Of course officials in municipalities such as Williamsville should conduct the legally required fire code inspection of buildings used by the public. Of course businesses should comply with safety regulations or face consequences. Butterwood Desserts violated the rules, creating a potential danger to the public.
Simply put, the regulations need to be enforced consistently, not haphazardly, as was the case in the Village of Williamsville. The people who visit restaurants such as Butterwood Desserts have a right to know the establishments they support are complying with fire safety standards. But the businesses, themselves, have a right to know early on if they are violating fire codes. Butterwood closed at the end of June as the village began working to bring code enforcement up to date.
The restaurant's problem was that it had illegal second-floor seating -- and had had it since shortly after opening in 2003. Bringing the building up to code would require installing a second emergency exit and installing a sprinkler system. The building would also need a variance to allow for additional parking. Butterwood's owner, Claire Bacon, who leases the building, said her business plan requires use of the second floor. She ended up closing the popular Main Street location, although the West Falls location continues to operate.

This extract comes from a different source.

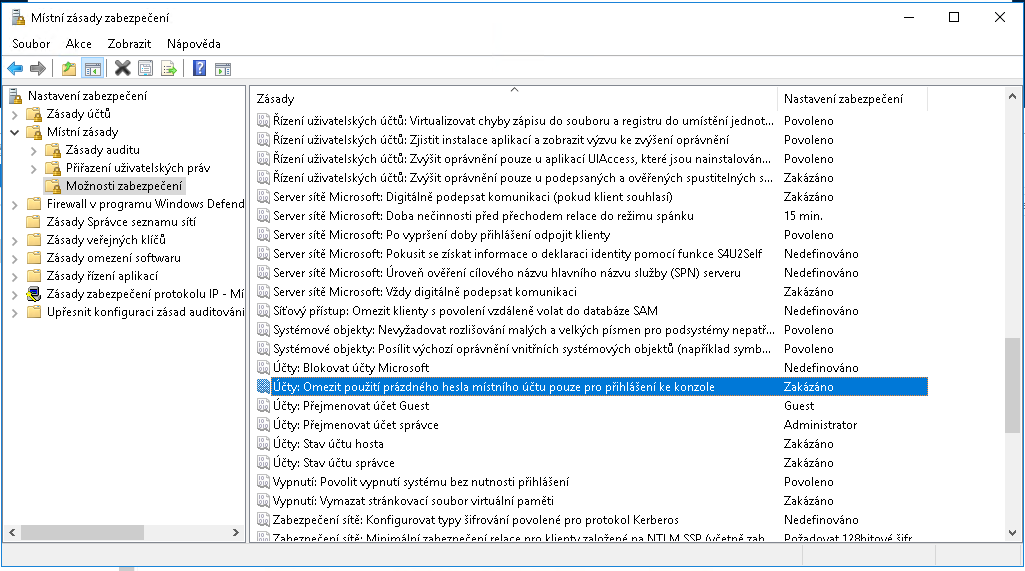
Task: Collapse the Místní zásady tree node
Action: tap(15, 132)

In Williamsville, businesses that should have been inspected every three years went uninspected for eight years or more. Records on those that were inspected were poorly kept. So, while Butterwood Desserts supposedly was inspected in 2008, village officials don't know what the results were. Finding out would require trolling through microfilm files.
Williamsville's problems began in earnest four years ago, when it decided to staff its Building Department with a single part-time code enforcement officer. That's a long time for trouble to have been brewing. This year the village has since beefed up its code enforcement, with one full-time officer and one part-time officer, who are working to clear up the backlog.
This issue should also set off alarms in other municipalities, where inspection procedures may have become lax, putting the public and business owners at heightened risk.
Clearly, business owners should know the regulations before they set up shop. It's part of the due diligence required before undertaking any venture. Businesses that fall short of code compliance are taking chances with their customers' lives.
But municipalities have responsibilities, too. Reasonable safety codes are important to the public, but the definition of reasonable must include even and consistent enforcement. At that task, Williamsville had been failing badly.